Bill Ostendorf’s Creative Circle group is working with the Chicago Tribune on an interesting project this summer that allows high school kids to publish a series of web sites and newspapers and to receive guidance from Tribune editors.
Here’s how it works:
The Trib sets up a web site, using bill’s communityQ product. Kids in the Chicago area post their stories and photos to the site where other students can see them.
A sample page from Bill Ostendorf.
The Tribune will then use the content to pull together a weekly, 10,000-circulation paper — tentatively called The Mash — to distribute in all the high schools.
It’s citizen journalism, but on a high school level.
Students can input their content from MySpace and Facebook and can comment on other student’s work. At the end of the year, individual students can pick-and-choose content to publish in their own yearbook supplement, which can be saved electronically or published in hard or softcover.
A sample sportsQ page.
Creative Circle’s sportsQ software provides a system for posting and organizing high school sports statistics.
Newspapers that buy schoolQ and sportsQ can help monitor the content and share revenue with participating schools.

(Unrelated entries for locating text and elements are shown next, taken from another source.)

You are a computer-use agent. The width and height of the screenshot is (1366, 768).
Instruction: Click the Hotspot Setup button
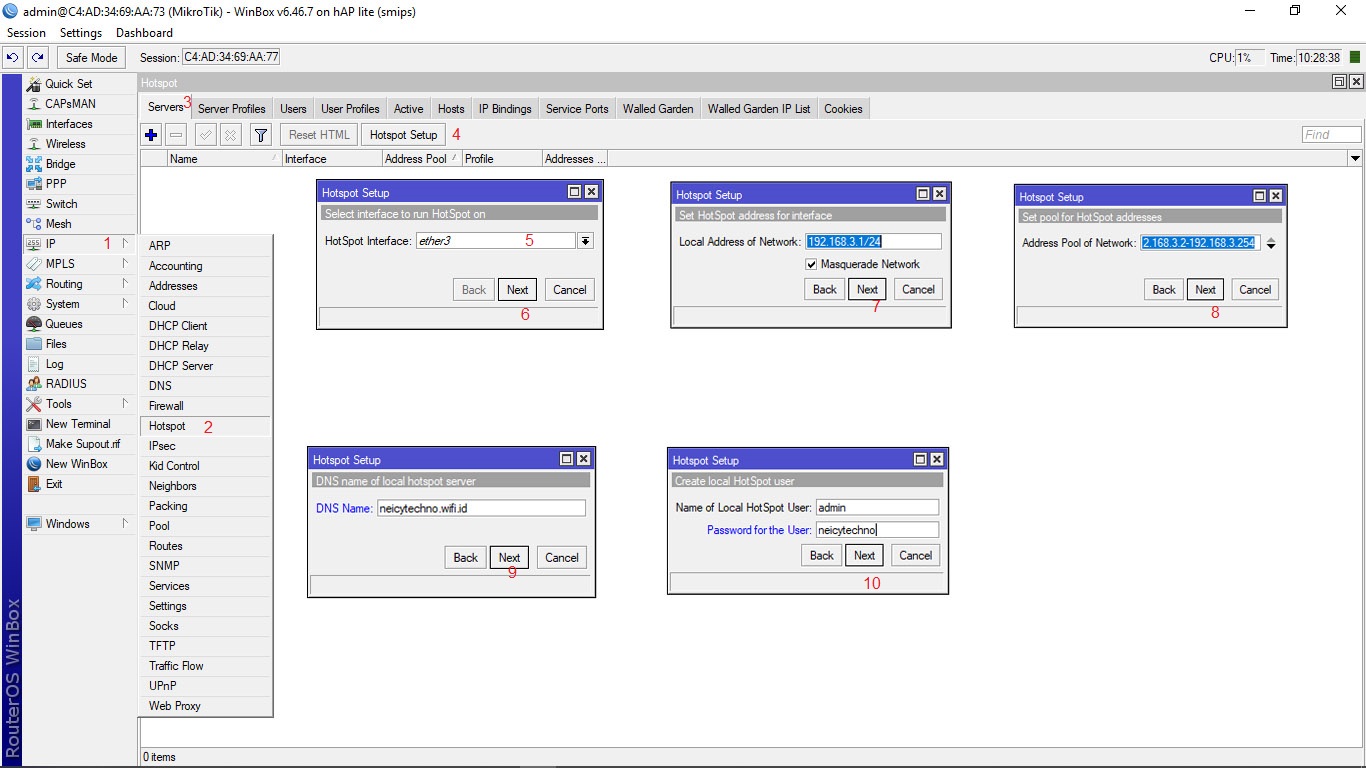click(x=403, y=135)
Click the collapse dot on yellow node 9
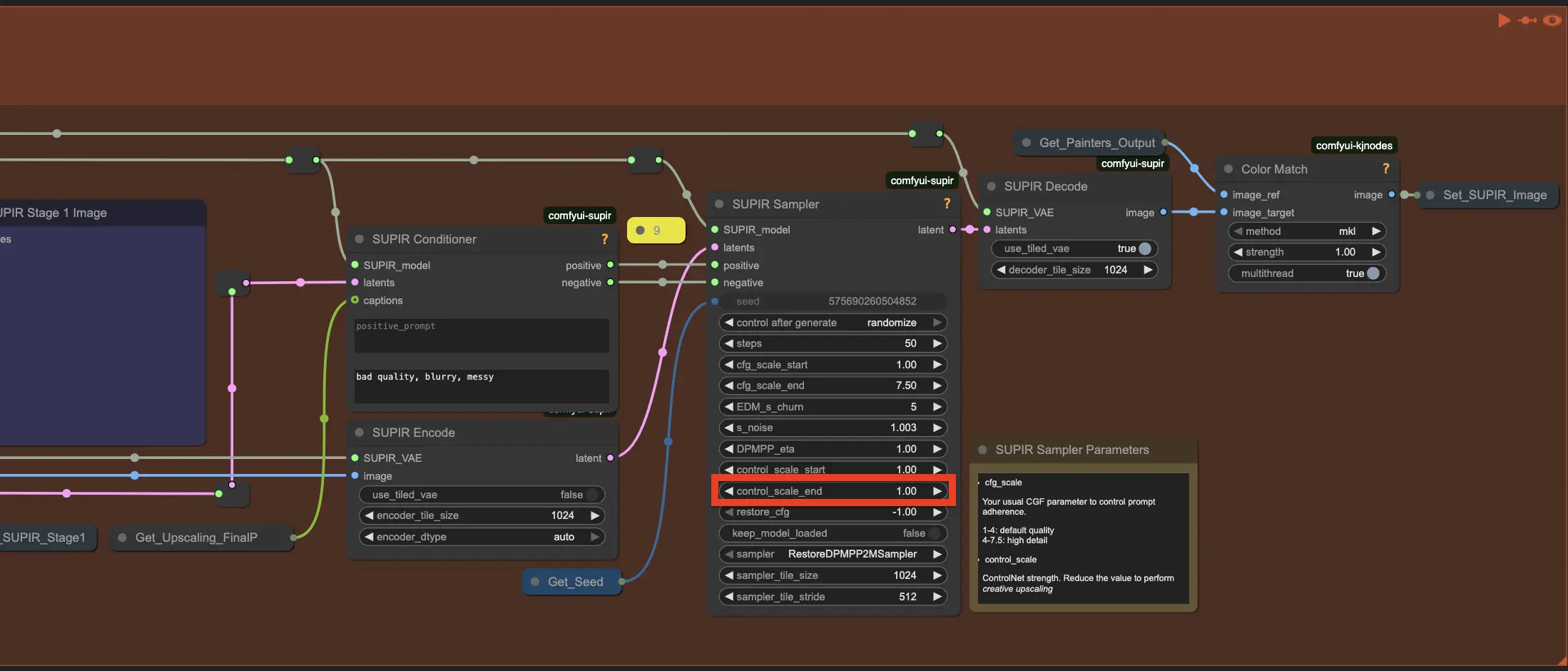The height and width of the screenshot is (671, 1568). click(x=640, y=231)
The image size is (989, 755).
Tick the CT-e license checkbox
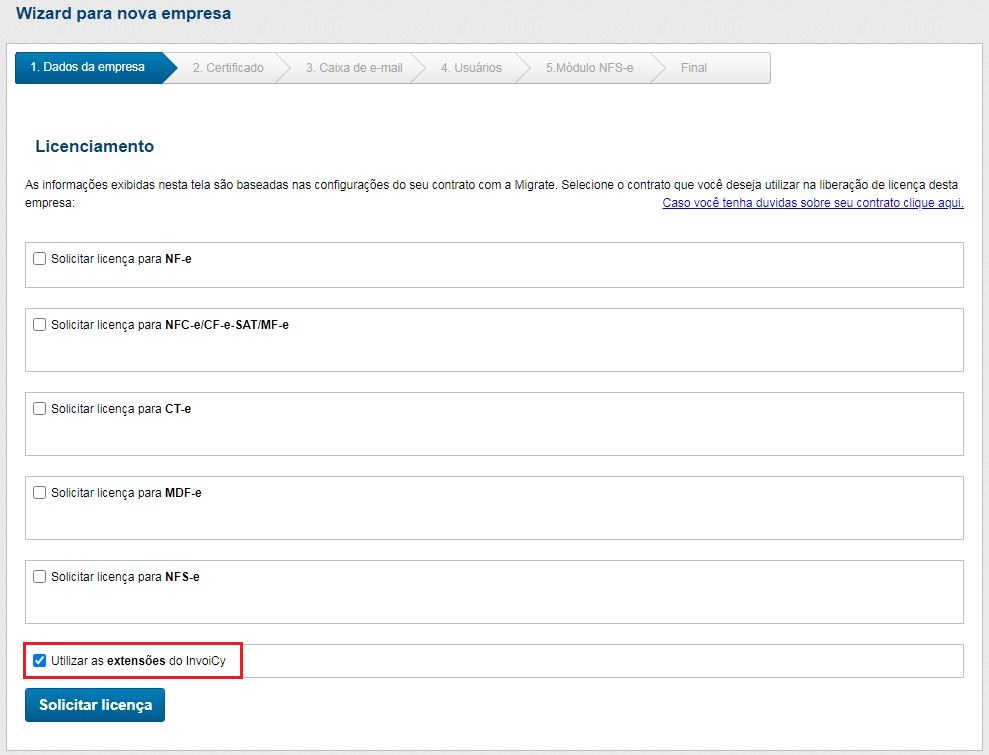tap(40, 409)
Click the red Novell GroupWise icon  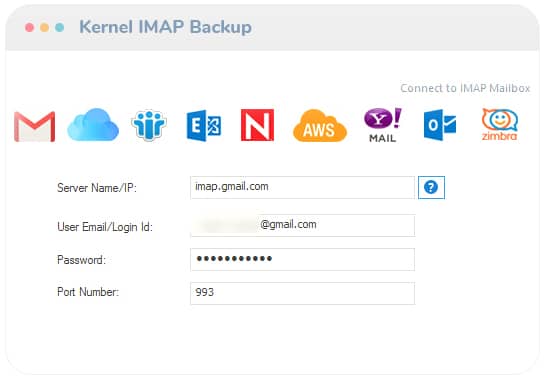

The Tribune, in fact, will sell ads and its editos will provide mentoring for journalism students.
Eventually, they might create specific web sites for each school but for now there is just one site for all the high schools in Chicago.
That would be 110 high schools, by the way.
We’re doing a lot of high school projects this summer based on two of our new products. We believe the concept of being able to publish a customized yearbook will be a huge hit (and a big revenue item) for our clients deploying the schoolQ product.
The first sportsQ site is now up (although it doesn’t look like much because it is pretty empty).
The first live sportsQ page.
Bill was telling us about this new publishing software a couple of weeks ago at the Waterbury quickcourse. Thanks for sending us a preview!